La dottoressa rimase in silenzio, anche se fremeva per ribattere al suo superiore. Betty intanto era caduta di nuovo in confusione. Una confusione dettata dalla paura. Com’era possibile che non avesse capito che stavano parlando di leucemia? Ripensandoci, più della metà dei termini che avevano usato, non li aveva capiti. Se ci fosse stato Nathan al posto suo, l’avrebbe capito al volo.

“Signora!” Il dottore cercò di catturare l’attenzione di Betty, ma lei non era sicura di voler ascoltare. Guardava il dottore e si diceva: “Non ascoltarlo. Se non lo fai, niente di tutto questo sarà vero”. Il continuo richiamare del dottore, alla fine la riportò alla cruda realtà.

“Signora, suo figlio è affetto da una grave forma di leucemia. Purtroppo è a uno stadio avanzato. Cercheremo di rallentarlo, ma… Sarebbe bene iniziare a pensare a un trapianto di midollo osseo. Stiamo provvedendo a inserirlo nelle liste d’attesa, ma… Se ci fosse un famigliare che potesse prestarsi… ”

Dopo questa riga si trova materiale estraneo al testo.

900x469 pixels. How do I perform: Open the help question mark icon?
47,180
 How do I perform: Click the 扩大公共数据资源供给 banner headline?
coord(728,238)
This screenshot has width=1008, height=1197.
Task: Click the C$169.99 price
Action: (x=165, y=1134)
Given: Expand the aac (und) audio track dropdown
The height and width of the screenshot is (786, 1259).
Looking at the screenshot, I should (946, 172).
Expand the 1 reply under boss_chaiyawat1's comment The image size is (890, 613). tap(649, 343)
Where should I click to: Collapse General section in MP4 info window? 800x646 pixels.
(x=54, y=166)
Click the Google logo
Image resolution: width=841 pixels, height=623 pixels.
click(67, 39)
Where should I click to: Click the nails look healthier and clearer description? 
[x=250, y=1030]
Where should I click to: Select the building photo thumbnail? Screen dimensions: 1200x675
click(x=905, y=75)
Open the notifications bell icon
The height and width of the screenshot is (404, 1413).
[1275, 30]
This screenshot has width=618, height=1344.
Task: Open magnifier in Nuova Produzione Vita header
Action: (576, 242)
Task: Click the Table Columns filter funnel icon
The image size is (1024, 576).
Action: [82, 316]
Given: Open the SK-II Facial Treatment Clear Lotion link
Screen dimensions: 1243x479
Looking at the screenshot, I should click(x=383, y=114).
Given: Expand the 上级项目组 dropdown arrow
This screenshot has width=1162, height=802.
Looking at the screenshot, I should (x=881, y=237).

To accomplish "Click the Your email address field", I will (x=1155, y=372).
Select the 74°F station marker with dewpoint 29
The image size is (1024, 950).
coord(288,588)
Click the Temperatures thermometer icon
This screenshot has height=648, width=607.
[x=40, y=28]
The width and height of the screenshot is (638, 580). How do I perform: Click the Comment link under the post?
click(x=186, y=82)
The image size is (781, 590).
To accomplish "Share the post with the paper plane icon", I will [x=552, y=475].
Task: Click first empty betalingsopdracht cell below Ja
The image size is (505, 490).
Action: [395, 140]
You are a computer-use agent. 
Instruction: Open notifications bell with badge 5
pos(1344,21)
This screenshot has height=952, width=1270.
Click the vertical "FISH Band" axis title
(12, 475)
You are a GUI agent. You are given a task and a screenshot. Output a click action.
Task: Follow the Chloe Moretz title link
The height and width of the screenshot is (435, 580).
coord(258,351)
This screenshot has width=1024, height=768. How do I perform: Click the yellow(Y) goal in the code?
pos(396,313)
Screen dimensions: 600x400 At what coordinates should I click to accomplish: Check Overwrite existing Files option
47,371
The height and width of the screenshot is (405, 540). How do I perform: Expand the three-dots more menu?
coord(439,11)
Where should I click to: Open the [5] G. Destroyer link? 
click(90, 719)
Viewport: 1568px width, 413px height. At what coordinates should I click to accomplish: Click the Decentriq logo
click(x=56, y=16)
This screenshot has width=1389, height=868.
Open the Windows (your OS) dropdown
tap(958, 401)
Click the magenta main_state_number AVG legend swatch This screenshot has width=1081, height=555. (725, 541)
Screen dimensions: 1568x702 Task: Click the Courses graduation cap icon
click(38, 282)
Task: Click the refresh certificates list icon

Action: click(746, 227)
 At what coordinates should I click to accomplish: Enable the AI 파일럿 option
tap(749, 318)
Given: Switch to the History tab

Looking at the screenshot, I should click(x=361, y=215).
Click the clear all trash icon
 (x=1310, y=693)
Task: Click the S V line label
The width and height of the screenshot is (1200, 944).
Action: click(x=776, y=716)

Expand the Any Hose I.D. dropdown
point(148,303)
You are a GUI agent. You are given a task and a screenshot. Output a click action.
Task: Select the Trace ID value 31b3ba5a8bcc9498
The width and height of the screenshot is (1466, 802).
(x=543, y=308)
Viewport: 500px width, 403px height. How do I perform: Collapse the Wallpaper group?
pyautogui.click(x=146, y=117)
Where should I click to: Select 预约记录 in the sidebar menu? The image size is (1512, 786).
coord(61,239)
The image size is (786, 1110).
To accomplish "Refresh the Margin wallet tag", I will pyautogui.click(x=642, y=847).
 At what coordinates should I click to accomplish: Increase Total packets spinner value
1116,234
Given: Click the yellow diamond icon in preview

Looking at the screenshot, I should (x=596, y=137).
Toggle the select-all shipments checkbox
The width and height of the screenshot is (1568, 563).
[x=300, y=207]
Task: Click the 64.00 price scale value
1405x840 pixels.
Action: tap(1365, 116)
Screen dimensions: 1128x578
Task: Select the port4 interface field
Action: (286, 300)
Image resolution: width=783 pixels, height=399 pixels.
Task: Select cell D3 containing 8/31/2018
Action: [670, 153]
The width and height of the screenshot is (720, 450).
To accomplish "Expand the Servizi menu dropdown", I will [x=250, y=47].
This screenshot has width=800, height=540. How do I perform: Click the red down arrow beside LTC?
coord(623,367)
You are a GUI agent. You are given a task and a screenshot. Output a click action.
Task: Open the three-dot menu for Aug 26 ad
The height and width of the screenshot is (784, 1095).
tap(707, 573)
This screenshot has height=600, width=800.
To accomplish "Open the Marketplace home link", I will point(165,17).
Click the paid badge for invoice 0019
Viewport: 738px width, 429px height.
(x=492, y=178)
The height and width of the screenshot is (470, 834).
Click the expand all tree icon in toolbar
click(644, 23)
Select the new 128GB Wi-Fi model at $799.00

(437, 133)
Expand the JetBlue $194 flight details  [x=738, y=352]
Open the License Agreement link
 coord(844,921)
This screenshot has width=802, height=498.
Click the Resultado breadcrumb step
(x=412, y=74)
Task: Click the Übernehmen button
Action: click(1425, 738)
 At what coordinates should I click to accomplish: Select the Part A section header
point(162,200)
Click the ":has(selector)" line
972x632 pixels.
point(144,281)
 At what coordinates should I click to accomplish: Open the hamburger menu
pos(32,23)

“Leucemia. Leucemia. Nathan ha la leucemia. La leucemia.”

Questo è tutto ciò che Betty riusciva a pensare. La dottoressa era spazientita e camminava per la stanza come un leone in gabbia. Il dottore smise di parlare quando notò la reazione di Betty. Di certo non stava dando l’impressione di una madre coraggiosa!

È solo che aveva bisogno di un momento in più per reagire, per capire cosa fare. Continuava a ripetersi che alla fine, aveva sempre fatto la cosa giusta, nel bene e nel male. Erano arrivati qui e non avrebbe smesso ora che suo figlio aveva più bisogno di lei.

“Va bene. Cosa devo fare?”

È il turno dei due dottori di restare stupiti. Si guardarono confusi, prima che il dottore riprendesse a parlare.

“Un’infermiera le prenderà un appuntamento. Lei e suo marito dovrete presentarvi qui per sottoporvi…”

Di colpo la dottoressa si bloccò sul posto e Betty sgranò gli occhi talmente tanto che sembravano due piattini da the. Il dottore guardò le due donne.

“Qualcosa non va?” chiese.

Betty chiuse gli occhi per sopportare una fitta improvvisa in mezzo al petto. Iniziò a mancarle il respiro e per un momento pensò che stesse per avere un infarto. Se questo era uno scherzo del destino, era davvero spietato.

“Signora si sente bene?”

Betty si costrinse a respirare e a rispondere al dottore. Doveva arrivare alla fine di questa giornata e domani, sarebbe andata meglio.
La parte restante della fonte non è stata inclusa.